All that being said, I think we focus far too much on differences between treatments and far too little on differences between clients. The latter explains roughly 4× more variance than the former, yet accounts for <1% of the research published.
Great write up! I especially like how candidly you wrote about the errors.
I’m happy to match up to $200 worth of donations from EA Forum Readers (personally, not on behalf of my organisation):
1. The theory of change is solid—the inefficiencies they are addressing seem efficient to address and to have a big lasting impact.
2. Increased social support is a really efficient way to improve mental health
3. I like that it’s run by people in the local area who know the women personally and who were self-funding it for so long up to now.
4. I’d like to encourage more people from LMICs to engage on the forum, especially on matters of global health where they have the context so many of us lack.
5. EA has so rarely funded small local organisations, and so rarely funded charities that can generate their own income thereafter. I think this is a cheap, efficient test of these types of grants
If you’d like to take advantage of my matching, please message me on the forum.
We don’t have a public page for it; people sign-up via word-of-mouth and invite via incubators. We handpick and train mental health coaches for EA founders from the people who got the best results for regular EAs. The thesis was that people who’re founding or scaling an EA charity founders face a ton of mental health challenges and that can be resolved quickly and help them and their charity succeed.
I figured getting the results would be the hard part, or convincing founders you could, but no. Within ~2 years, over half of AIM incubated charities have had one or more founders successfully resolve one mental health problem with us. ~90% of people who do the first session complete the programme and ~50% decide to keep going after it ends to work on their next most pressing problem. This is waaaaaaaay better than our stats for regular EAs and regular people—Founders underinvest in themselves so hard, and are so focussed on making their organisation succeed, that tons of low hanging fruit remain.

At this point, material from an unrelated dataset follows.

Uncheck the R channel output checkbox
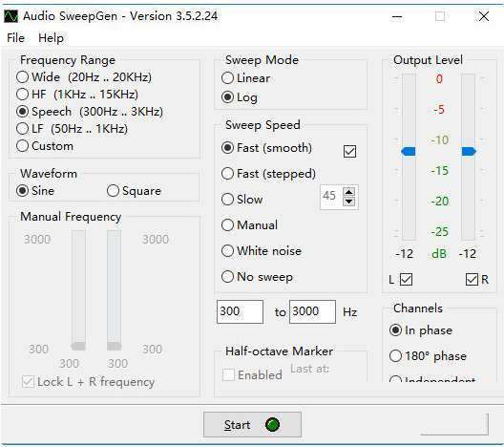 (472, 280)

The problem is getting someone to fund it long-term:
- Early stage founders are broke, irrationally self-sacrificial, and time-poor
- Mental health funders, for good reason, care mostly just for LMICs
- Meta funders, for good reason, don’t want to choose for others what service would work best for them / their incubatees.
So, while finding seed funding to demonstrate POC was really easy, getting something durable isn’t. Donors think incubators should fund it. Incubators think donors should, after all, it’s an ecosystem wide service.
It only costs ~$80k a year to run, I’ll figure out a way to do it, it’s whether I can do that in time to avoid losing talent I can’t replace. I have one coach with a ~90% success rate, who only costs ~$33k a year, considering quitting because they don’t believe the job will exist in 2 years. The founders she supports collectively have a budget in the tens of millions and several are widely used as examples as EA’s most successful ever charities. We can’t replace her: she’s dramatically better than anyone else we employ, miles better than me, and neither she nor I understand how she does it.
I don’t really want a grant. I want some mechanism whereby we can be paid by results or just compete in an open-market that isn’t so distorted by the expectation that donors will cover everything.